# Material for this exercise:
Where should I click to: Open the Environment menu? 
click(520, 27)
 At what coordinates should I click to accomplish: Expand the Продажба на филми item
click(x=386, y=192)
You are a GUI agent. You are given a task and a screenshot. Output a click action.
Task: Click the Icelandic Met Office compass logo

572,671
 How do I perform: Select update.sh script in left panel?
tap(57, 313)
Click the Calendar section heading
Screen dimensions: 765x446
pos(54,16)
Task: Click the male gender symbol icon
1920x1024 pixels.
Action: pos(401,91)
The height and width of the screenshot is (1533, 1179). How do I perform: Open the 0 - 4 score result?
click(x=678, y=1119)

# Challenge:
Copy out all of the data above word for word, with every line kept as it is.

# Result of the exercise:
Where should I click to: Open the Environment menu? 
click(520, 27)
 At what coordinates should I click to accomplish: Expand the Продажба на филми item
click(x=386, y=192)
You are a GUI agent. You are given a task and a screenshot. Output a click action.
Task: Click the Icelandic Met Office compass logo

572,671
 How do I perform: Select update.sh script in left panel?
tap(57, 313)
Click the Calendar section heading
Screen dimensions: 765x446
pos(54,16)
Task: Click the male gender symbol icon
1920x1024 pixels.
Action: pos(401,91)
The height and width of the screenshot is (1533, 1179). How do I perform: Open the 0 - 4 score result?
click(x=678, y=1119)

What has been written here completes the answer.